Legal Framework

The Provisions of the Companies and Allied Matters Act (CAMA) and a Company's Article of Association ("Articles") provides for the transfer and transmission of shares of the shareholders of the Company. Section 22 (2) of CAMA provides that a private company may by its Articles restrict the transfer of shares of its members. Where there is such restriction, the Articles may provide for preemptive right upon transfer of shares.

Transfer of Shares

This occurs where a shareholder alienates the interest in his shares in a Company to another person.

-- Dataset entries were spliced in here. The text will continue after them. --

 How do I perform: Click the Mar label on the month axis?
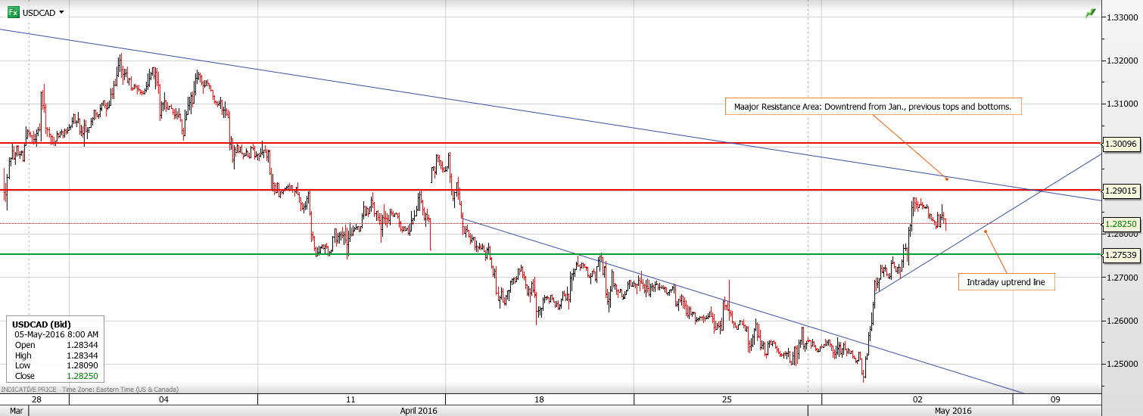(x=9, y=411)
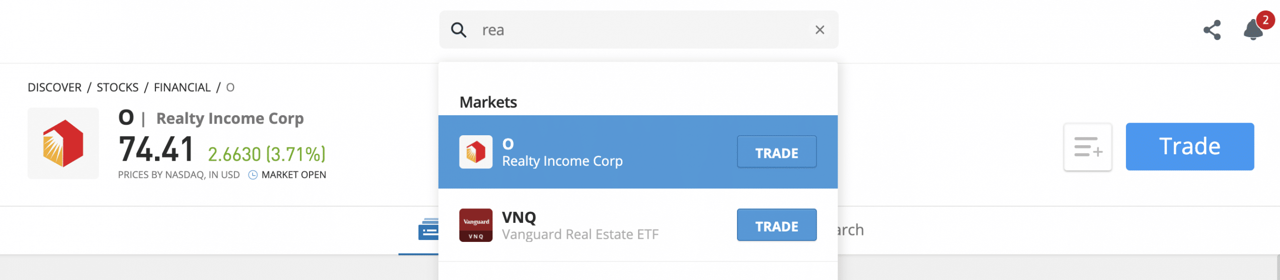Screen dimensions: 1280x280
Task: Go to DISCOVER in the breadcrumb
Action: tap(55, 87)
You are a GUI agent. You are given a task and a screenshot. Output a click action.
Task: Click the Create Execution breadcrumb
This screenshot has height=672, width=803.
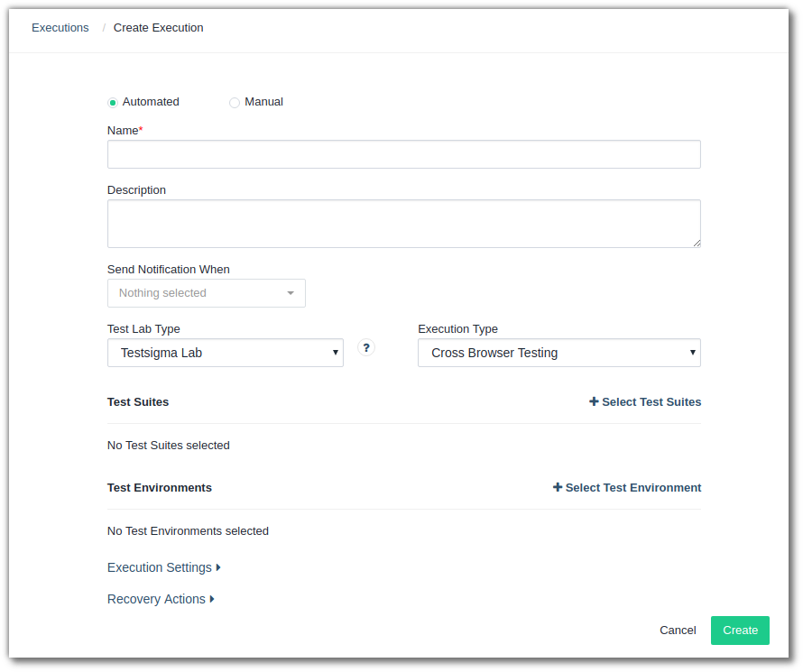click(x=158, y=28)
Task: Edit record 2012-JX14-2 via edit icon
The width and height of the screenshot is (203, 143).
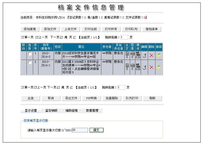Action: [x=144, y=55]
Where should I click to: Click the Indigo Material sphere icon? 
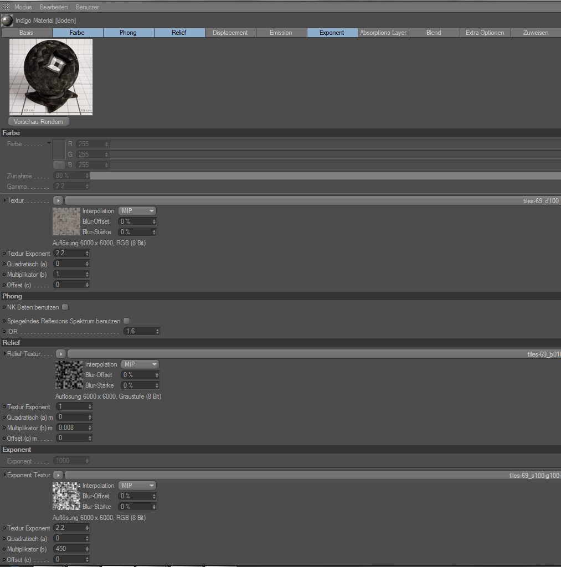coord(7,20)
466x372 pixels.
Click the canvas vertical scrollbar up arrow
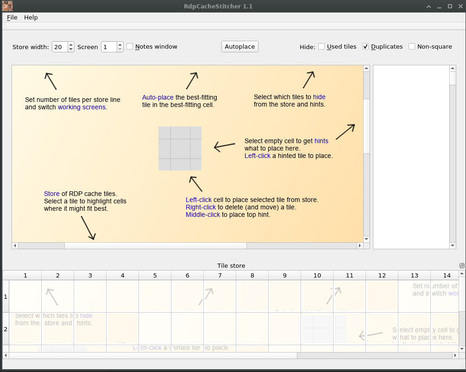pyautogui.click(x=366, y=69)
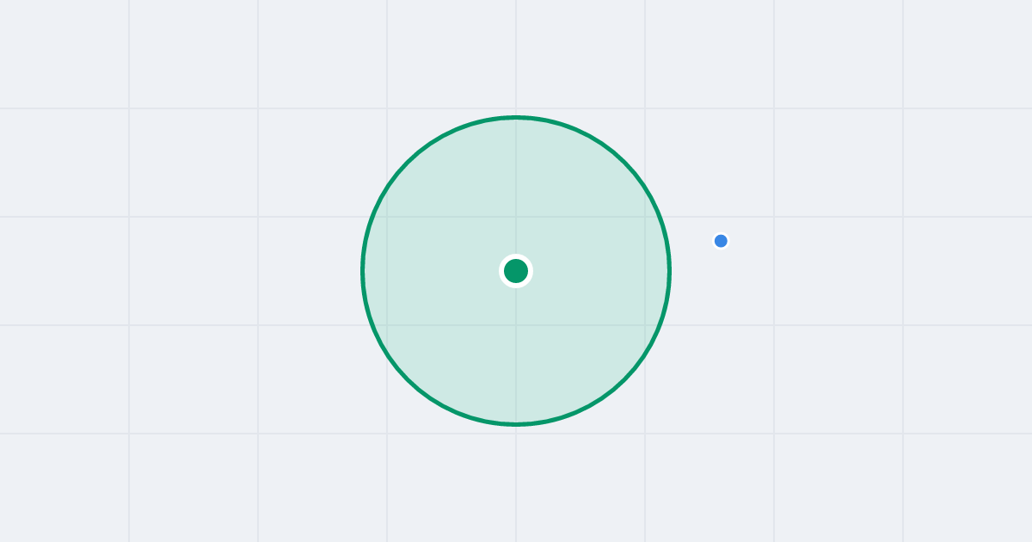
Task: Click the bottommost point of the green circle outline
Action: (516, 424)
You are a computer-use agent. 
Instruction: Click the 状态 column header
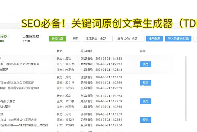59,51
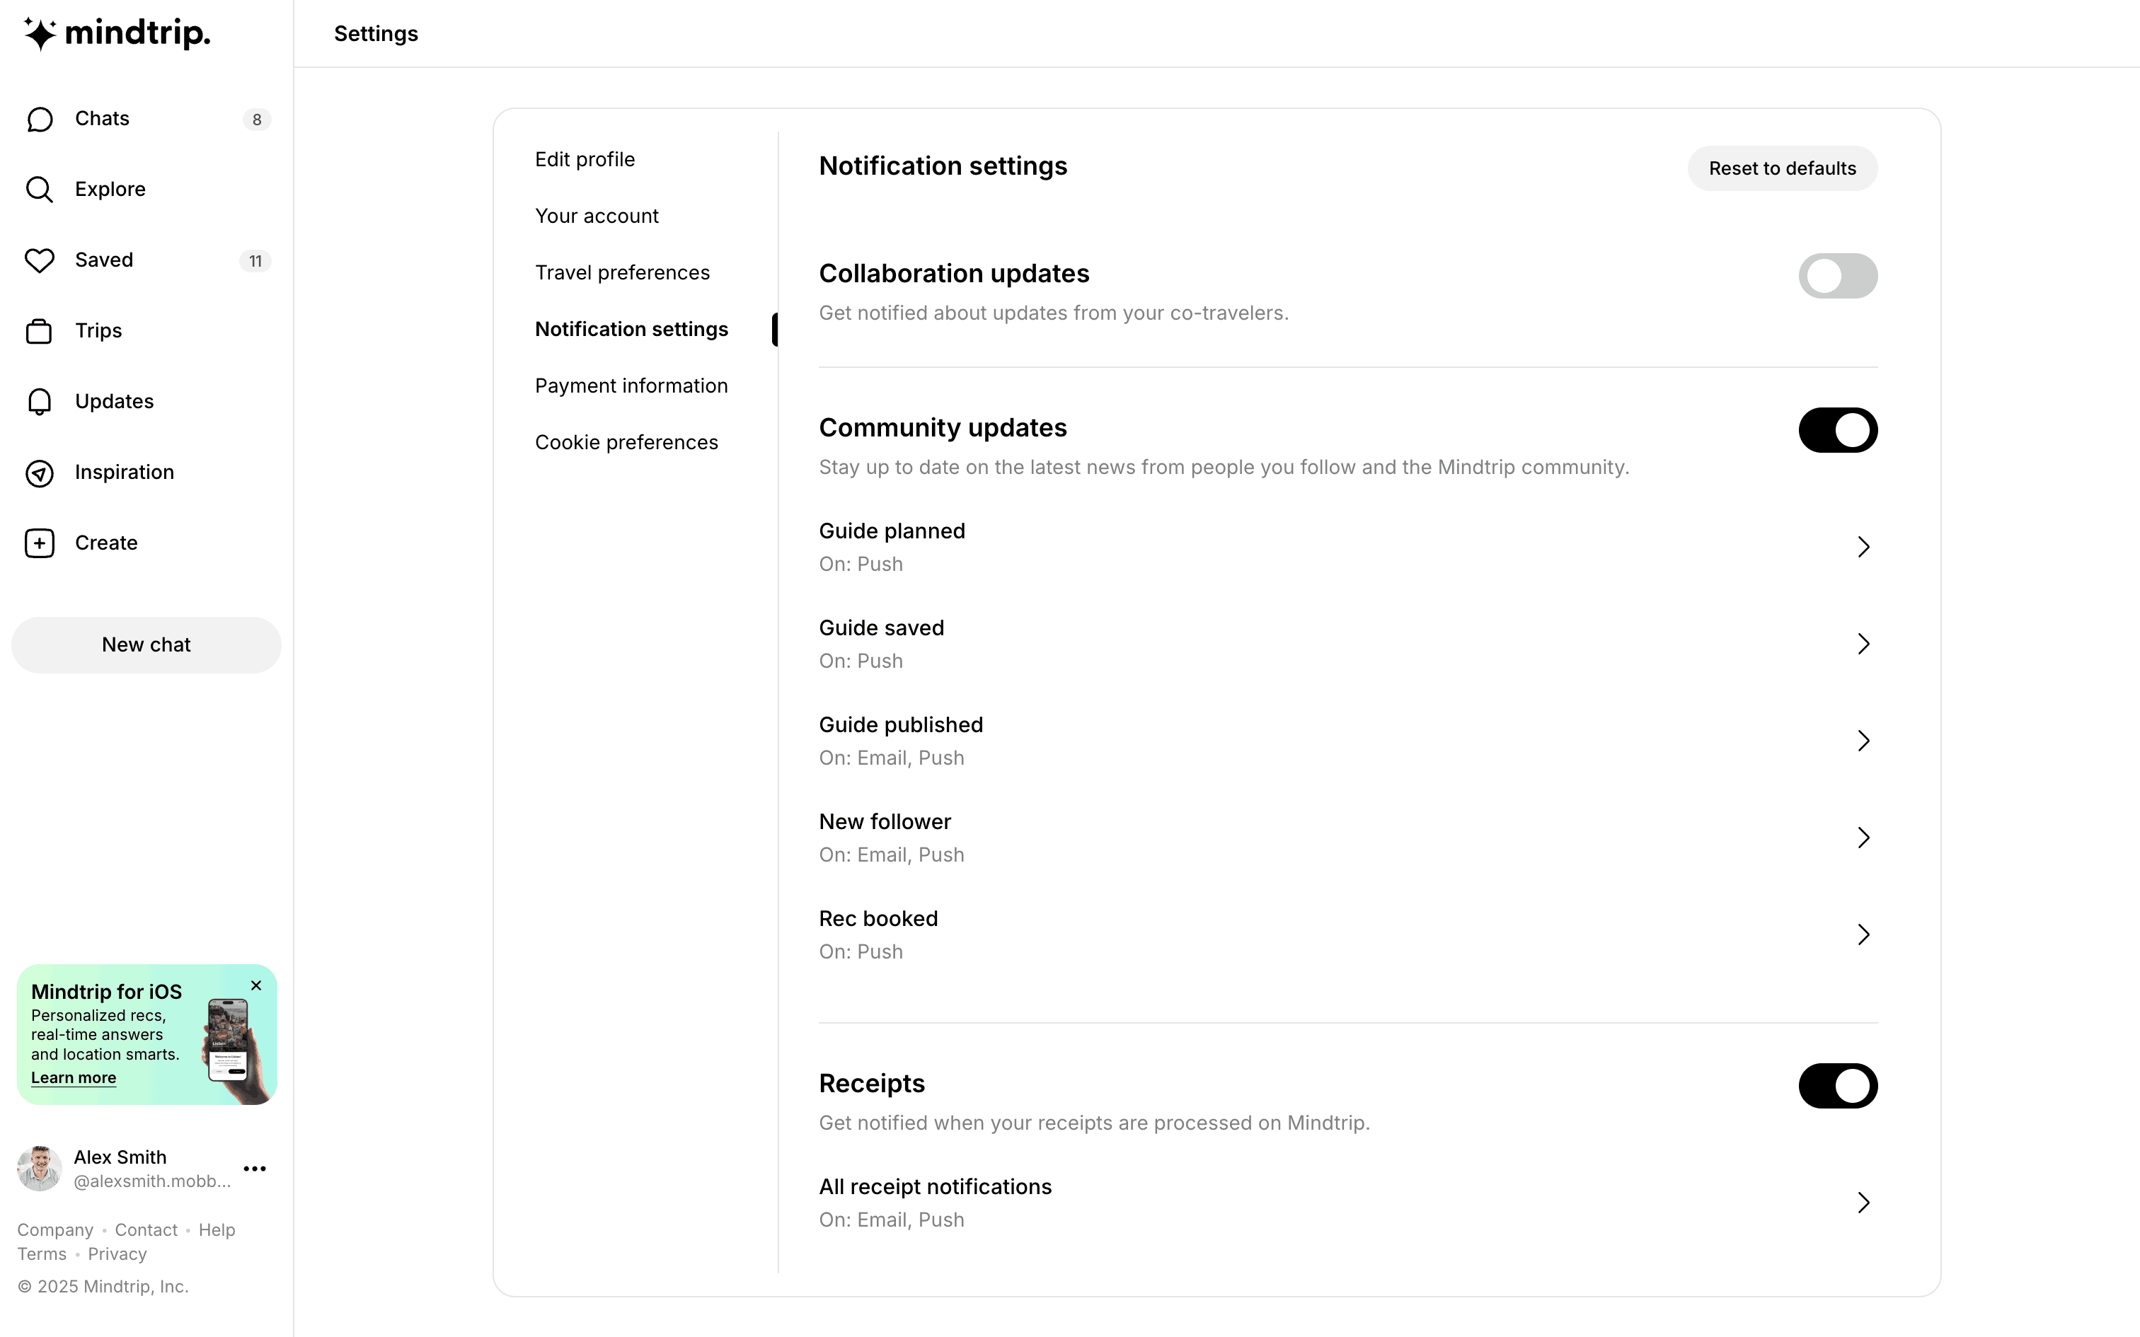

A) Where a shareholder transfers all his shares to only one purchaser;

The transferor deliver to the purchaser an instrument of transfer duly executed together with the share certificate. The purchaser executes the transfer and sends the transfer instrument together with the share certificate to the Company for registration. Upon registration, a new share certificate is issued to the transferee and his name entered into the register of members.

B) Procedure where transferor sells part or all of his shares to more than one purchaser;

The shareholder executes the instrument of transfer with his share certificate and sends them to the company with a request to recognize and register the instrument. The company endorses on the instrument the words "Certificate Lodged". The endorsed instrument is then given to the purchaser in exchange for the price. The purchaser executes and sends the endorsed instrument of transfer to the Company for registration. Upon registration, new share certificates are issued to the respective purchasers in respect of the part of the shares they purchased in their names and entered in the register of members.

In both cases, the change in the shareholding of the Company will be effected at the Corporate Affairs Commission by filing Form CAC2A.

Transmission of Shares

This occurs upon the death of a shareholder who may have died intestate or willed the shares to a beneficiary.

Section 154 of CAMA provides that a personal representative so entitled to the shares of a deceased shareholder may himself validly transfer the shares of a deceased member although he is not a member himself. He also has an option to be registered as member himself or another nominated by him as the transferee of the shares by executing a transfer deed.

Procedure for transmission of shares;

  1. The Personal representatives of the shareholder shall obtain probate or Letters of Administration from the jurisdiction in which the deceased shareholder was domiciled to deal with his shares in the Company.
  2. Apply to the Company notifying it of their intention to either become members of the company or to transfer same to another person. The application will be accompanied by the following documents;
  1. A copy of the Death Certificate of the deceased shareholder.
  2. A copy of the probate or Letters of Administration.
  3. Original shares certificate of the deceased shareholder.

(C) A new certificate will be issued to the personal representatives of the deceased.

The content of this article is intended to provide a general guide to the subject matter. Specialist advice should be sought about your specific circumstances.